You'll probably have more luck selling to third party recruiters who are more
risk tolerant.

There's about a dozen companies currently doing the whole social network
recruiting thing, but none of them has serious traction, and I'm not
personally convinced it's a model that will work.

I'm working on this problem by building a niche job site, it's not hugely
innovative technically, but it should help with the relevance problem and also
be traditional enough to appeal to HR departments.

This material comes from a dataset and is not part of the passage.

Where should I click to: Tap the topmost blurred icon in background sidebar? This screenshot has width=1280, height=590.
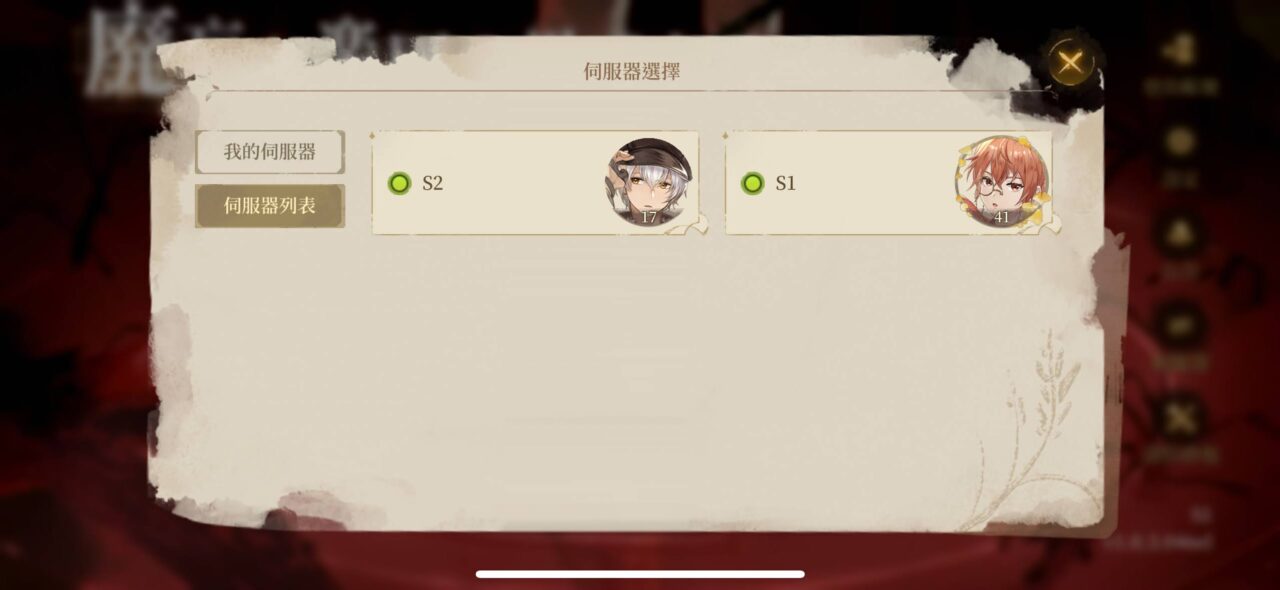(1181, 56)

One of the other ideas I had in this space was building a platform for
matching recruiters to candidates, so recruiters could send targeted messages
to candidates matching a set criteria (+using game mechanic techniques to stop
spamming). If you want to talk more about this idea feel free to drop me a
message.

------
noahc
As a job Seeker, I'm looking for high quality jobs and low noise. What this
points out to me is that it needs to be a curated list. You could go with
letting users vote up good jobs and vote down bad jobs, but this creates an
incentive to vote down jobs you've applied for already hoping no one else
applies.

One model might be a curated niche of job postings for whatever niche you
would understand the most. Then you need a way to reduce the talent pool the
HR department sees.

One way to do this is give the job applicant a way to do a 'quick pitch' and
the HR department can click a button called 'Tell me more' and the jobs
process can go from there if both parties are interested. Maybe you could
display stats as a way to incentive certain actions. If a job applicant has
applied to 300 job offers with a cut and past and has only got 3 tell me
mores, that would show to to the HR applicant. If however, a job applicant had
a 98% tell more more rating on 30 job applications that means he's probably
customizing it and the HR department can tell he probably has a pretty good
EQ.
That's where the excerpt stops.